Cuando nací me dejaron sola en una maternidad. La infancia en un orfanato no fue dulce. Me sentaba en la ventana y buscaba a mi madre. Soñaba con ella, tan hermosa y amable. Tampoco fue fácil después de la graduación. Vivía en un apartamento comunal y trabajaba en la fábrica local. Mis vecinos tenían mala suerte, por decirlo suavemente. Todos eran delincuentes, alcohólicos y mocosos.
Un día llegué a casa y vi que habían forzado la puerta de mi habitación. Por supuesto, llamé a la policía, pero no se pudo encontrar a los culpables. Sabía quién lo había hecho. Fui a ver a mis vecinos y les exigí que devolvieran el dinero robado.
– ¿Cómo te atreves a acusar a gente honrada de robar? – gritó la borracha Jessica.
– Vete de aquí o te mato”, me echó su marido en la entrada.
Me senté a llorar en el banco. No tenía a nadie a quien pedir ayuda, porque no conocía a nadie en el pueblo. Toda mi vida había transcurrido entre los muros del orfanato. De repente, una anciana con un perro se acercó a mí y me preguntó:
– “Cariño, ¿por qué lloras? ¿Qué ha pasado?
Lloré aún más y le conté todo. Necesitaba a alguien con quien hablar. La mujer me escuchó y me llamó para tomar un té. No me negué, ya que no había otro sitio al que ir.
Por la mañana fuimos a la comisaría. Presenté una denuncia. Me prometieron que hablarían con los vecinos y que no me acosarían más. Y lo hicieron. Jessica vino corriendo esa misma tarde, disculpándose y prometiendo devolverme el dinero que me había robado de la nómina.
No me había olvidado de Mónica: iba a verla todos los días después del trabajo. Siempre me esperaba en la ventana, ya que no tenía más familiares. Más de una vez me invitó a vivir con ella, pero me negué. Pero luego tuve que ceder.
– Anna, esta noche me enfermé. Me he caído y no he podido levantarme. Ven a vivir conmigo, cariño, ya no puedo vivir sola”, gritó la anciana.

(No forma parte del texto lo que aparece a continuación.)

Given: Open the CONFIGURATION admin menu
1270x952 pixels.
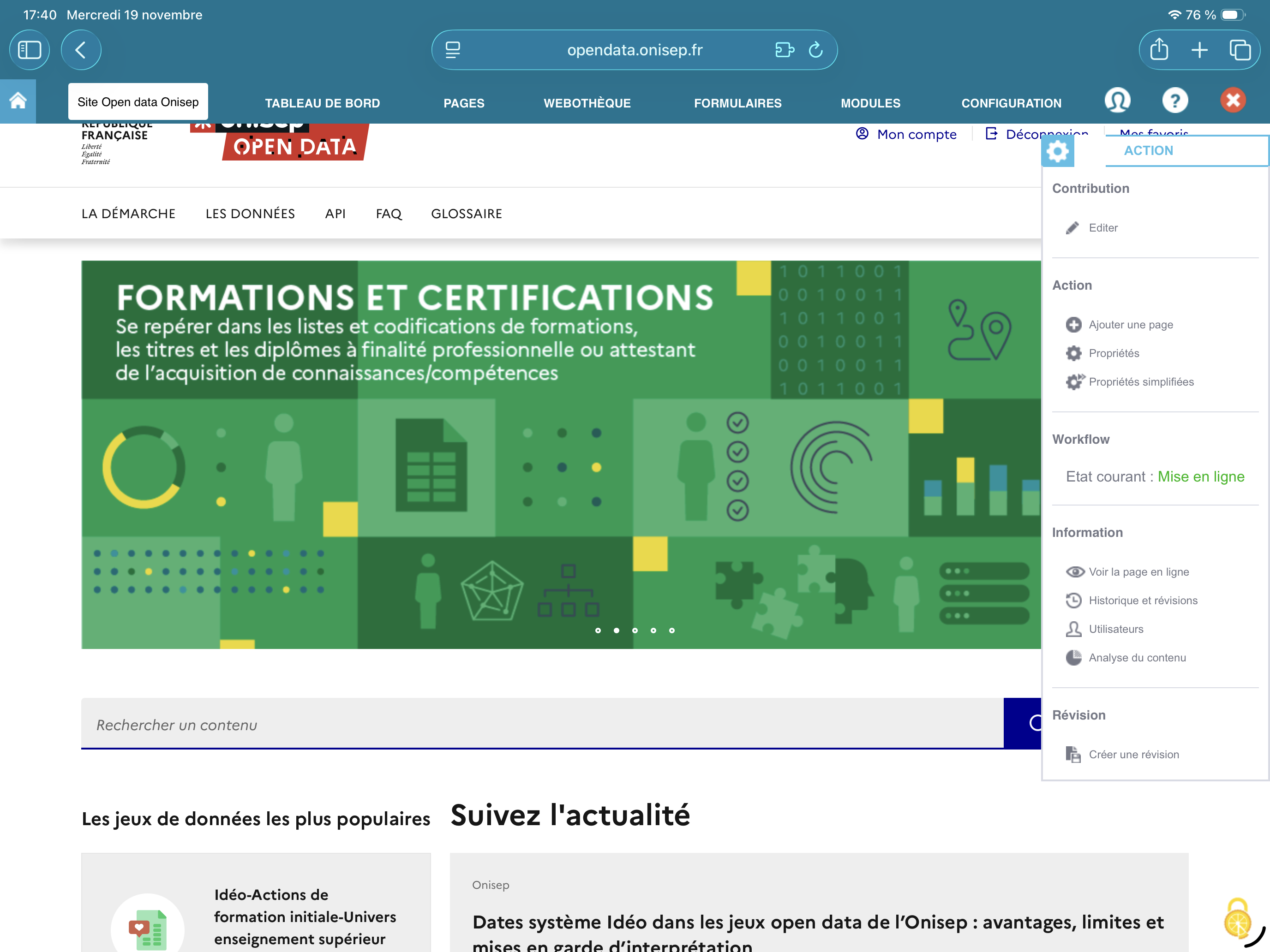Looking at the screenshot, I should point(1011,103).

Acepté. Mónica me cedió inmediatamente el apartamento, por mucho que me negara. Así que vivimos juntos.
Un día me desperté y oí un terrible estruendo. Cuando corrí a la cocina, vi a mi abuela. Estaba tumbada gimiendo. No podía levantarla yo sola, así que corrí a pedir ayuda a mis vecinos. Como era bastante tarde nadie me abrió la puerta, sólo un hombre aceptó acompañarme.
Resultó ser un traumatólogo. Me dijo que no tocara a Mónica hasta que llegaran los médicos, porque podía tener una fractura compuesta. El diagnóstico del vecino se confirmó.

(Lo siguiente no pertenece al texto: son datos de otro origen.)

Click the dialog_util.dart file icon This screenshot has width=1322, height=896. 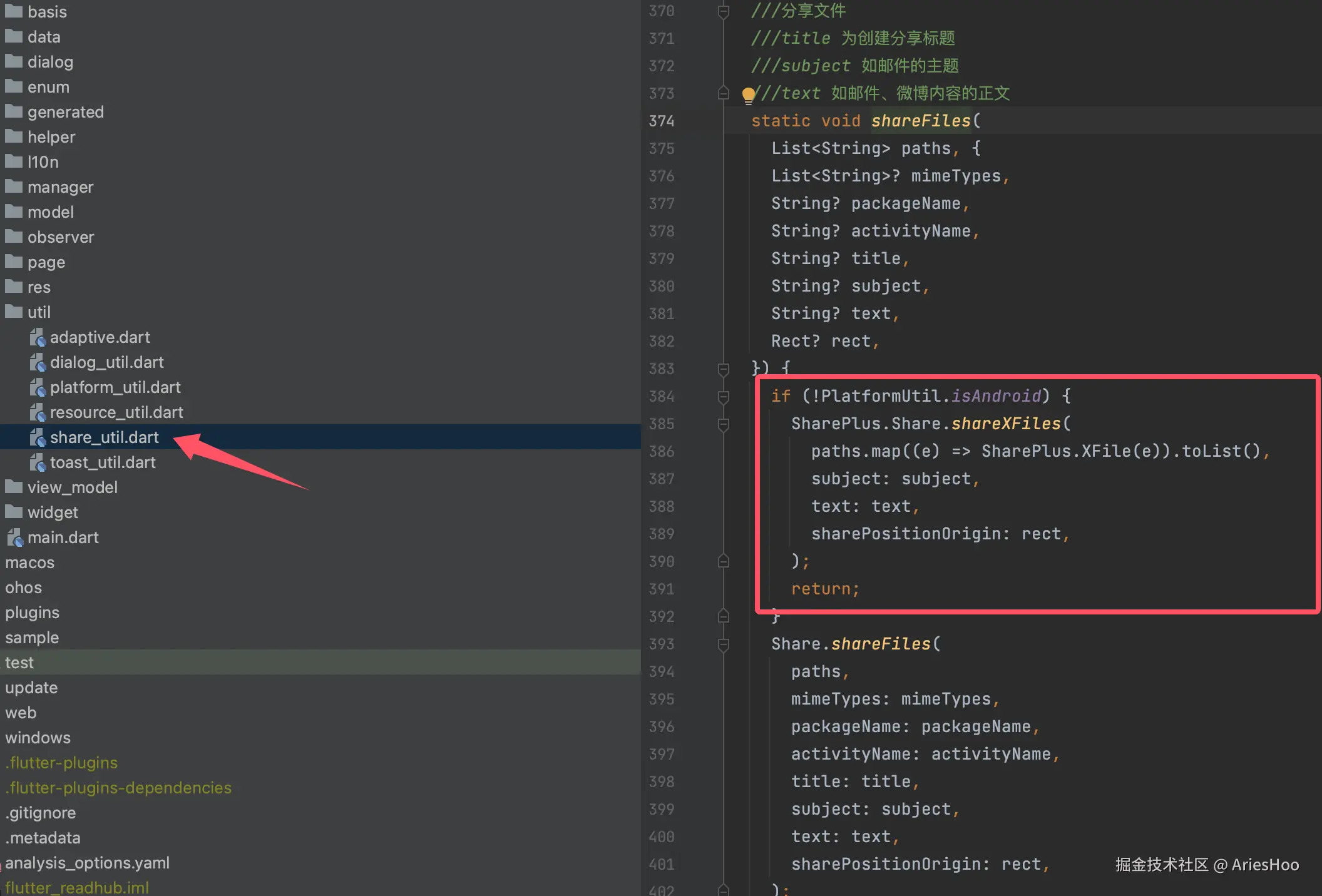(x=38, y=363)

En el hospital, le pusieron una escayola a la anciana y le ofrecieron hospitalizarla. Sin embargo, ella lloró y pidió irse a casa, el hombre la tomó bajo su responsabilidad y prometió a sus colegas controlar estrictamente el tratamiento en casa. El vecino venía a menudo corriendo, Mónica también bromeaba diciendo que no corría hacia ella, sino hacia mí. De hecho, a mí también me gustaba mucho, pero no dejaba que me viera así.
El tiempo pasó. Mónica mejoró y volvió a su forma de vida habitual. Un día llegué a casa y ella estaba sentada misteriosa y triste. Me miró y me dijo:
– Anna, no hagas planes para el fin de semana, vamos a la dacha. Me puse de acuerdo con Robert, él nos llevó en coche para que no estuviéramos apretados en el autobús.
No entendía qué le pasaba, porque no parecía ella misma. Sin embargo, el sábado por la mañana fuimos corriendo a la casa de campo, como habíamos acordado. Trabajamos todo el día en el jardín y en el huerto, y por la noche Robert se dedicó a asar un kebab. Después de la cena se acercó a mí y me tendió su anillo.
– Anna, estoy enamorado de ti desde que nos conocimos. ¿Quieres casarte conmigo? -dijo.
Me quedé confusa y miré a Mónica. Ella lloró y asintió con la cabeza. En un año he encontrado una familia de verdad, que antes sólo podía soñar. Así que cree en ti mismo y nunca te rindas.